- LISTED ENTRIES:
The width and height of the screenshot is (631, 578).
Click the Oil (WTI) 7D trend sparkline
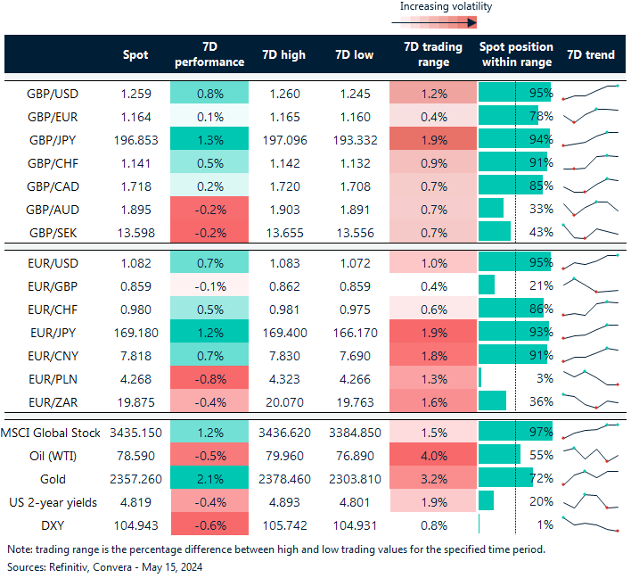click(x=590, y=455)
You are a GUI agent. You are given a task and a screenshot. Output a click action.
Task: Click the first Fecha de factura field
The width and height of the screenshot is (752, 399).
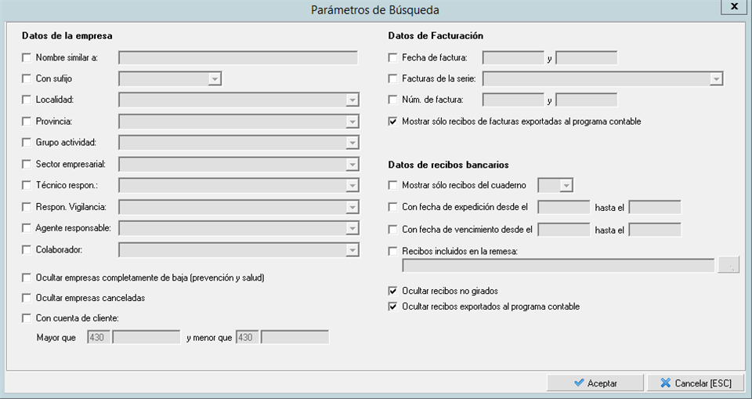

* * *

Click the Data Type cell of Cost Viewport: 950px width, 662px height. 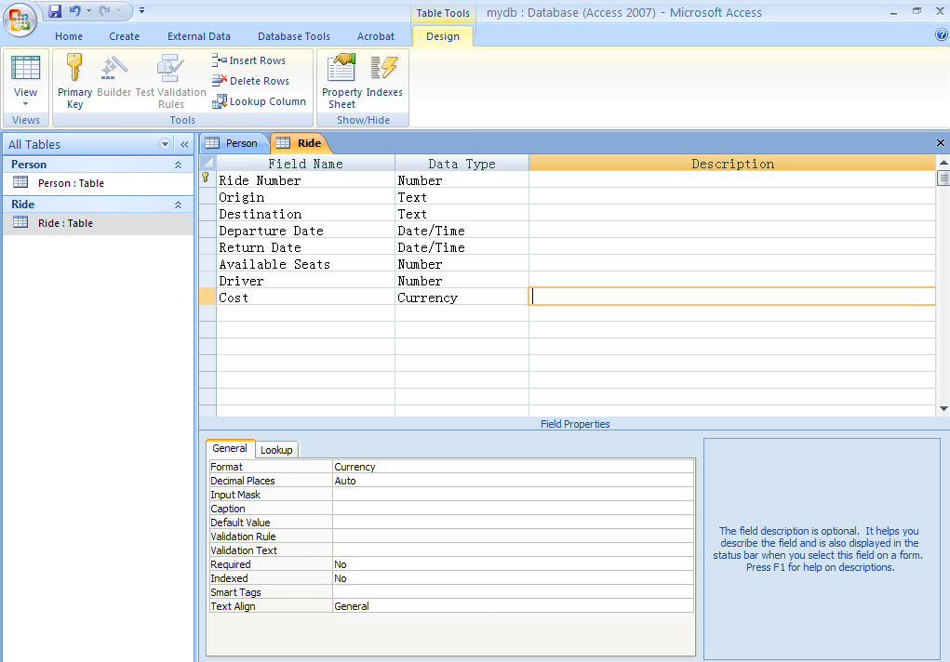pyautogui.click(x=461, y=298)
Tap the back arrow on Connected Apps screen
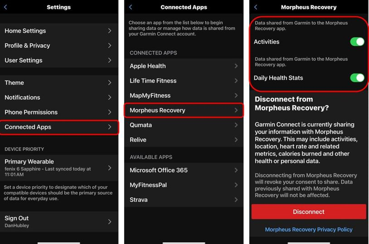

==

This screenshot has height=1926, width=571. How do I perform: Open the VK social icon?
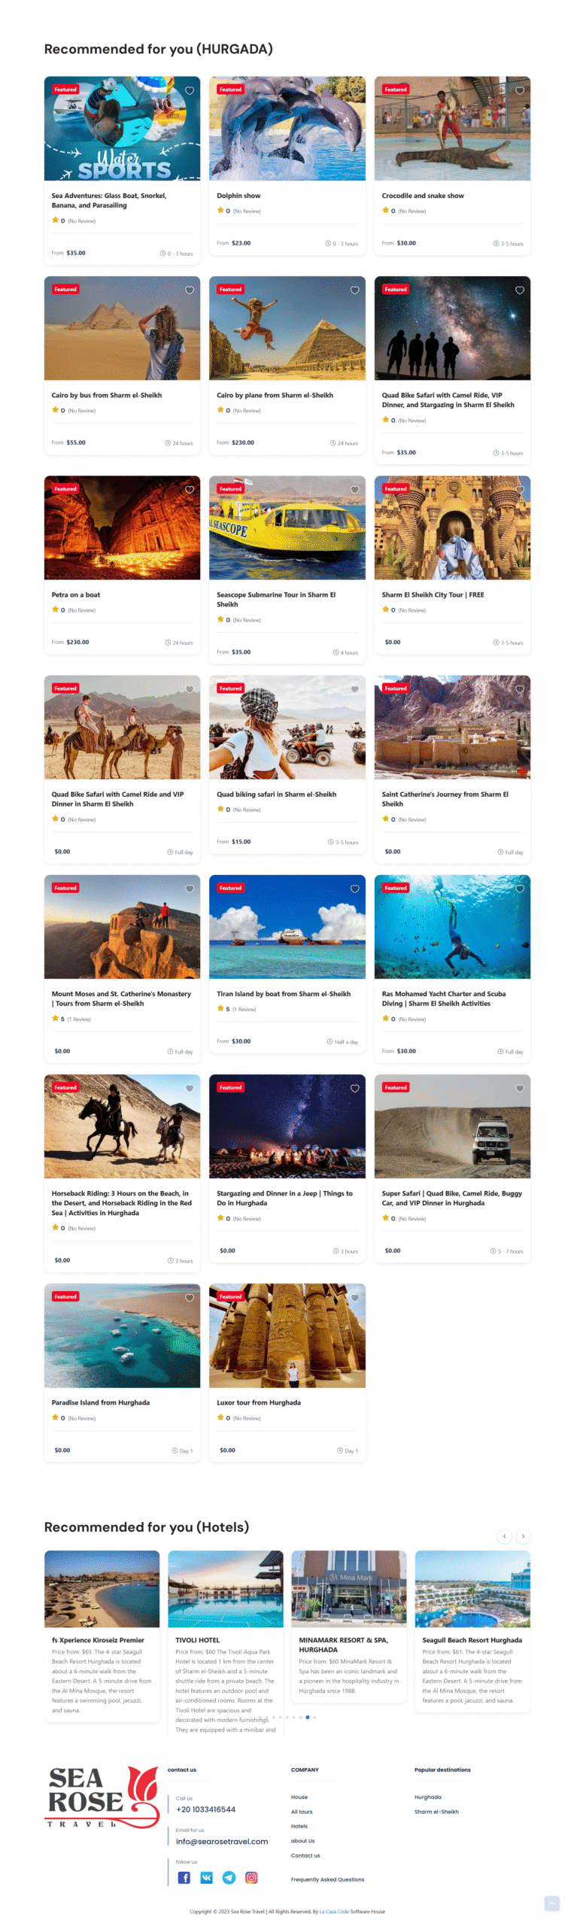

- EXERCISE BRIEF: Output only the lines above from the line that holds "The width and height of the screenshot is (631, 578)." through the line that holds "The width and height of the screenshot is (752, 399).", both ends included, and exclude pictures.

- RESPONSE TO THE TASK:
The width and height of the screenshot is (631, 578).
Click the Oil (WTI) 7D trend sparkline
click(x=590, y=455)
You are a GUI agent. You are given a task and a screenshot. Output a click action.
Task: Click the first Fecha de factura field
The width and height of the screenshot is (752, 399).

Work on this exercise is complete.